Üç sınıf insan vardır… ULEMA (Alimler) ÜMERA (Yönetici ve İdareciler) ve FUKARA yani yönetilen ahali.
“Alimler ifşad olunca din gider, yöneticiler bozulunca geçim bozulur, halk bozulunca ahlak gider. Ulemayı bozan HIRS, yöneticileri bozan ADALETSİZLİK, halkı bozan da RİYA, GÖSTERİŞ’tir.” (Prof.Dr.Erol Güngör, İslam Tas. Meseleleri S/192)
İlimden istişareden yoksun “Her işi ben bilirim” mantığı ile tek kişinin beyanı etrafında şekillenen siyaset problemleri çözemediği gibi daha da büyümesine neden olur. Ehliyet ve liyakatın yerini partizanlık ve adam kayrımcılığı alır. Bu da devleti ayakta tutan duvarlardaki harçların dökülmesi demektir.
“Toplumlar iyi hasletlerini yitirmedikçe Allah devletlerine son vermez. Bu kuralın geçerliliği tarih bilimi tarafından ispat edilmiştir.” (Aykut Edibali, Millet Davası s/9)
- Temiz toplum için temiz siyaset şarttır.
- Siyaseti insana ve millete hizmet dışında tutmak isteyenlere bütün partiler kapılarını kapatmalıdır.
- Yolsuz siyasetçileri yargıya teslim yerine transfer edip ödüllendirmek, yolsuzluk edene yardım demektir. Kısacası dürüstleri cezalandırmaktır. Hiç yakışık olmaz.
- Yolsuzluk yapan döneklik yapan kişiliksizler hesaptan kaçırılmamalıdır.
- Büyük devletiz dediğimiz halde ciğerlerimizi, yeşil vatanımızı yakan orman yangınlarında kullanılmak üzere yangın söndürme uçağımızın olmaması çelişkidir.
- Milleti dolandıran Tosuncuklara fırsat verilmesi ciddiyetsizlik ve haksızlıktır.
- Yolcu ve geçiş garantili yap-işlet-devret projelerinden devletin ve milletin kaybettiği, yandaşların kazandığı ortamlar huzursuzluk kaynağıdır.
- Enflasyon ve yüksek faizde dünyanın sayılı ülkelerinden olmamız prestij değildir.
- Tek başına DİPLOMA skandalı, ülkemizin içinde bulunduğu kirliliği, dürüst insanların midesini bulandıracak boyuttadır.
Problemler oldukça çoktur, sıralamakla bir yere varamayız. İnsanın, milletin, vatanın, egemenliğin ve devletin geleceğinden endişe duyan cesur yürekliler, özgür düşünebilenler, aklınızı eleştirerek teslim olmayın.
Geçmişi şaibeli olanlar TEMİZ SİYASET’ten bahsedemez.
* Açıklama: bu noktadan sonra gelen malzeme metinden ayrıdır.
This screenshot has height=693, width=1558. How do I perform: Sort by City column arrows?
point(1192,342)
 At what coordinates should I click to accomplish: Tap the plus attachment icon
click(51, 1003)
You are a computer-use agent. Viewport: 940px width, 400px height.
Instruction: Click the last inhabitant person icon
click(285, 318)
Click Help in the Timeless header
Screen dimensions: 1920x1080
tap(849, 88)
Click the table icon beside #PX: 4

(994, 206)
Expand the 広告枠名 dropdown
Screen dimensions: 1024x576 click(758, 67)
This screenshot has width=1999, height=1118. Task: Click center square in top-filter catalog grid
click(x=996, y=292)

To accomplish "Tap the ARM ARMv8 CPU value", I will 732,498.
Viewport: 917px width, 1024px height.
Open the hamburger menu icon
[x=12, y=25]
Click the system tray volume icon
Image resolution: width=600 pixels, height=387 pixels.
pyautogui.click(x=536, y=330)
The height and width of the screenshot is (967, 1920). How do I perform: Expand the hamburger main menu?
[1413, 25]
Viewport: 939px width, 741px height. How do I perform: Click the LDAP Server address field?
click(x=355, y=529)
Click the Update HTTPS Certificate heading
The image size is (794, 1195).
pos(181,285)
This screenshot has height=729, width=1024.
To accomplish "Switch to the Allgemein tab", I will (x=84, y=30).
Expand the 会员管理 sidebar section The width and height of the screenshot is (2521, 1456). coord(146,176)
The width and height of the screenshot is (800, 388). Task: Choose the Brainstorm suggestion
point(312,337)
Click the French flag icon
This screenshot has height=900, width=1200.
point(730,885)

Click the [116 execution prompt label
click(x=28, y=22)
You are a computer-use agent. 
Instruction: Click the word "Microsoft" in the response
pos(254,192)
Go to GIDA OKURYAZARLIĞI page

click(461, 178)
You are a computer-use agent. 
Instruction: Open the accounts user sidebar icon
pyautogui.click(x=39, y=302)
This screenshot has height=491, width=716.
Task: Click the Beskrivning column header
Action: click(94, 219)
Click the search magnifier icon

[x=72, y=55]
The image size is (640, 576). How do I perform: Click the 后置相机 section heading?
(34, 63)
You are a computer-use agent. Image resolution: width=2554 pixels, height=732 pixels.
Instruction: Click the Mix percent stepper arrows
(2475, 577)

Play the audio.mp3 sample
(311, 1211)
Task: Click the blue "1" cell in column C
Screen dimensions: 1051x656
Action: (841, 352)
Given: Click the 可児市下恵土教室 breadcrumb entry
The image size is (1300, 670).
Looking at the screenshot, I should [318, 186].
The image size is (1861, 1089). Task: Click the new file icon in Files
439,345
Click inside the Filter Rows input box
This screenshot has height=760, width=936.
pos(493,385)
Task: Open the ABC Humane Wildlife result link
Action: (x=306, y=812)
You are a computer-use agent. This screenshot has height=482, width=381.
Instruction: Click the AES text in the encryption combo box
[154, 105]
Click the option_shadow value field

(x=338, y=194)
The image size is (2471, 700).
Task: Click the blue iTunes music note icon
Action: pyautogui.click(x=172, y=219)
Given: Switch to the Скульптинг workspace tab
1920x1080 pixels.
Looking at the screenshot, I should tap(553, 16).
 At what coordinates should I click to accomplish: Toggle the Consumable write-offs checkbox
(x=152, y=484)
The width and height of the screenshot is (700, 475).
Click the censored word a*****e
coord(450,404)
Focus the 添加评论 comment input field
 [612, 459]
Temiz siyaset yapanlar, şeytani değil, rahmani siyaseti tercih etmiştir. Sen de temiz siyasetten yana isen, haklı gördüğünü korkmadan destekle ki güçlü görünenler değil, HAKLI olanların bayrağı dalgalansın.
Müddesir Suresi 1-5 ayetlerde şöyle buyruluyor;
“Ey örtüsüne bürünen! Kalk ve uyar! Sadece Rabbi’nin büyüklüğünü dile getir. Elbiseni tertemiz tut. Her türlü pislikten uzak dur.”
Daha fazla söze ne hacet, EMİR büyük yerden.
Temiz siyaset ancak temiz devlet adamları ile mümkündür. Temiz devlet adamlarını da ancak temiz toplumlar tayin eder. Silkinmek, kendimize gelmek ve huzuru, MUHTEŞEM TÜRKİYE’yi hayal ve hedeften gerçekleştirmek uzun vadeli de olsa üzerimize yükümlülüktür.